⟨

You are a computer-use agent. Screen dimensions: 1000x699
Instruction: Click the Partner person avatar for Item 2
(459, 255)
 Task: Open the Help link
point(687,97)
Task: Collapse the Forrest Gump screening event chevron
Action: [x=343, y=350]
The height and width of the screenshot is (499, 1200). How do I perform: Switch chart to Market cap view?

⟩

- _About this exercise_:
Only the lines from the one with "Instruction: Click the" to the end of the entries above belong in your answer. Retype them exactly.

- _Final answer_:
Instruction: Click the Partner person avatar for Item 2
(459, 255)
 Task: Open the Help link
point(687,97)
Task: Collapse the Forrest Gump screening event chevron
Action: [x=343, y=350]
The height and width of the screenshot is (499, 1200). How do I perform: Switch chart to Market cap view?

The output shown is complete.